“Come on, James!” she cried from the Mellow Mushroom parking lot. A crowd of about 10 other people joined in.
On Tuesday at noon, the United Way of East Central Alabama and the Calhoun County Chamber of Commerce welcomed the chamber “ambassador” back to Alabama with a celebration at the restaurant.
Starting in mid-January, O’Rear spent 30 days cycling about 1,233 miles on Florida’s historic Route A1A along the state’s Atlantic coast from Callahan to Key West to raise awareness about early childhood literacy and for the United Way of East Central Alabama’s Imagination Library. He named the trip, “A1A for United Way.”
Shannon Jenkins, the director of marketing and communications with the United Way of East Central Alabama, said his organization spends about $75,000 per year on the library program, which is $30 per child per year. There are currently 2,700 children signed up for the program in Calhoun County.
On Tuesday, O’Rear only rode down Davis Loop. He returned from his Florida trip last week by car. O’Rear said he and the United Way picked A1A from him to ride because of the romance of the route and also to bring awareness to northeast Alabama.
Any child, from a newborn to a 5-year-old, can be signed up for the program, Jenkins said. Those involved receive a new book each month for free until they turn 5. The first book a child receives is “The Little Engine that Could” by Watty Piper and the last book is “Look Out Kindergarten, Here I Come” by Nancy Carlson.

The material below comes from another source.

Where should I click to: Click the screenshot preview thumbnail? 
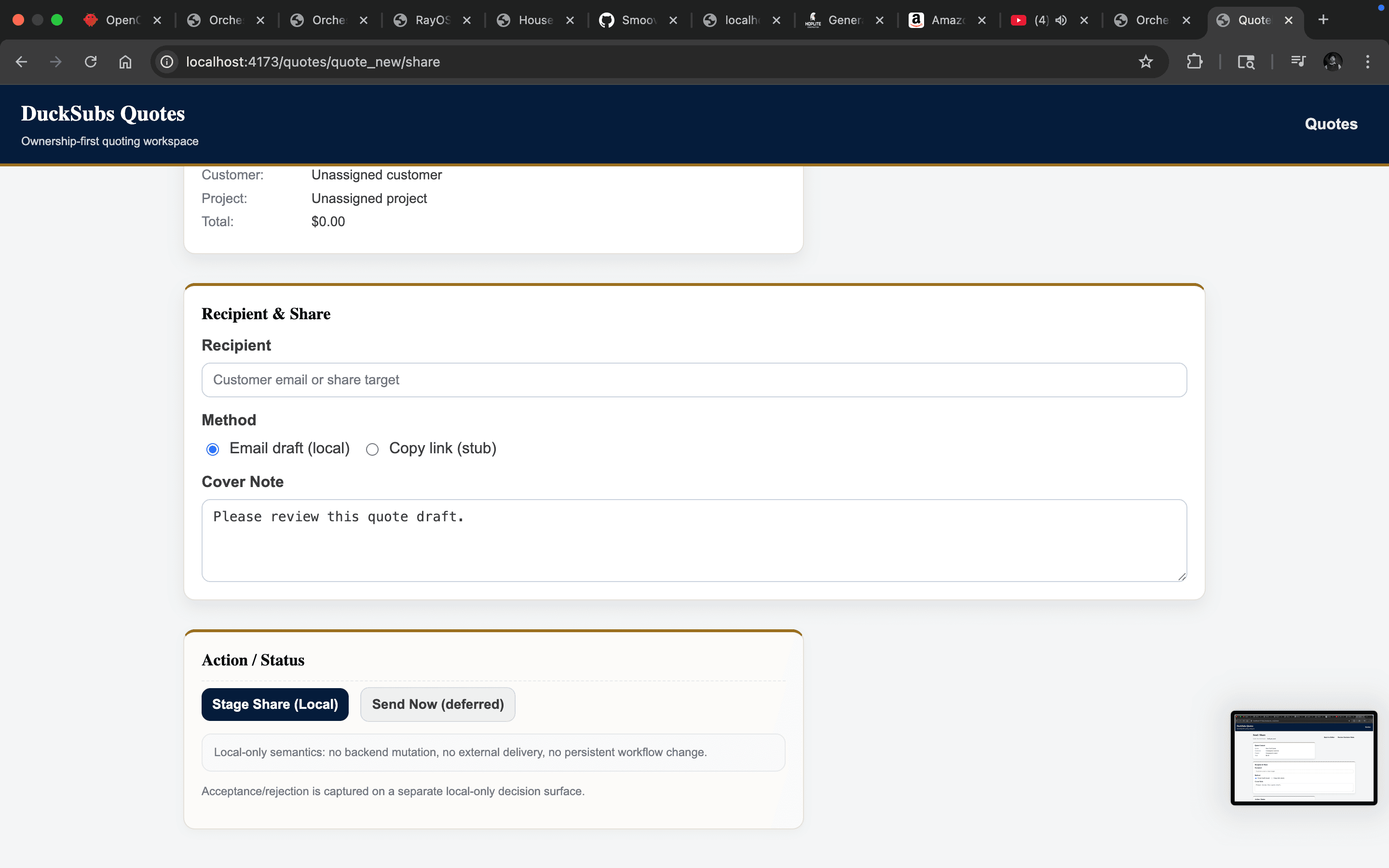[1304, 758]
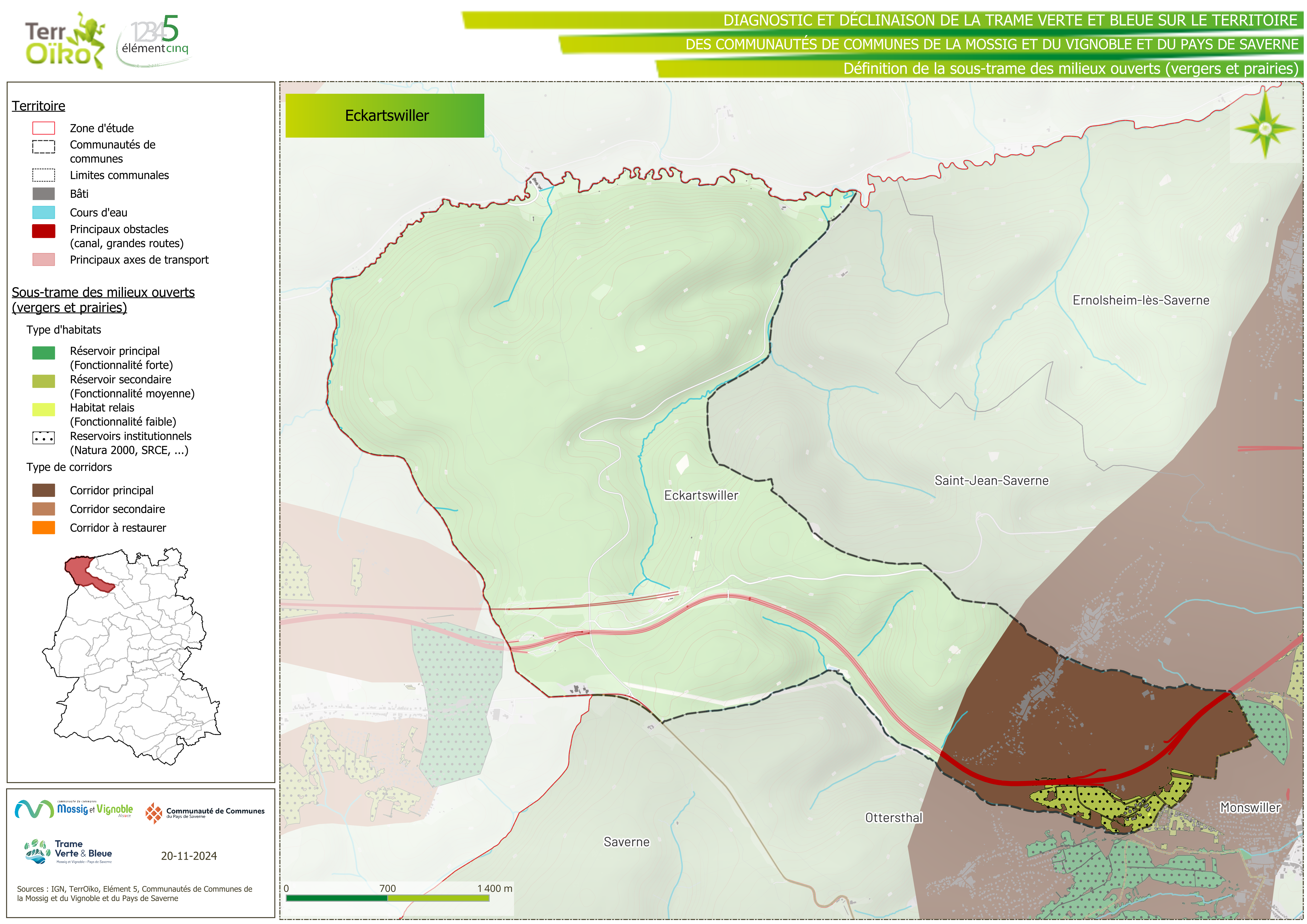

Jenkins said the United Way would like to see the Imagination Library continue, but the group needs money to keep the project going.
“One of the things we’re trying to get out to the public is that even though the program is free for us and our kids, it’s not free for the United Way,” Jenkins said.
According to Curtis Simpson, the director of the United Way of East Central Alabama, all the funding for the program comes from the United Way.
Janet Bavonese, head of the Department of Curriculum and Instruction at Jacksonville State University’s College of Education and Professional Studies, said early childhood reading programs pave the way for later success by helping children build knowledge about the world and learn vocabulary.
“These are all things that are very important when children come to school and they begin to read on their own and they begin to have to think critically, use context clues to figure things out, that type thing. If they’re lacking in some of those early literacy experiences it’s very difficult to fill that in,” she said. “Early literacy experiences are very, very important to children’s development.”
Jenkins had similar thoughts.
“Many times this is their first experience with letters, numbers, colors, shapes,” Jenkins said.
With Imagination Library, O’Rear said, books are sent to children, who get to keep them.
“We’re very fortunate to have it. We want to keep it. We want more people to be involved,” O’Rear said.